CINEMA: Derek Malcolm
JEAN-PAUL Rappeneau’s bustling Cyrano de Bergerac was thought a considerable risk to make, but turned out to be one of the most successful European films of recent years. That, however, is nothing compared with the risk taken with his latest film, The Horseman on the Roof, probably the most expensive French film ever made.
Will this romantic historical epic, set in Provence in the 1830s and culled from Jean Giono’s 1950s novel, justify its 130 days of shooting, more than 100 sets and almost
1 000 specially made costumes? It seems unlikely. One of the main reasons is that, unlike Cyrano, where you simply have to plough through a busy plot and watch Gerard Depardieu’s star performance, this is a story where nothing much happens.

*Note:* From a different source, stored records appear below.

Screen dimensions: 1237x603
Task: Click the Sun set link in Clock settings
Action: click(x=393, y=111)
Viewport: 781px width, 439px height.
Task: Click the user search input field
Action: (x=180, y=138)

Its two star- crossed lovers never consummate their mutual passion, except perhaps in a massage scene in which one cures the other of the ravages of cholera.
The massager is Olivier Martinez as a young Italian hussar who flees to Provence, where he finds the disease sweeping the countryside and a lynch mob who suspect him of poisoning a well. Hiding in an apparently empty house, he comes across Juliette Binoche’s young married woman who feeds him and then disappears.
He meets her again, only to learn that she is married and searching for her husband, a much older man. The hussar follows her and the pair survive everything fate can throw at them.
The film is gorgeous to look at, a bit like a romanticised and Europeanised western. But it is difficult for Binoche to give her best against an admittedly decorative block of wood who has to suggest dash, gallantry and utter dedication as well as burgeoning love, but can’t really manage more than a fraction of each.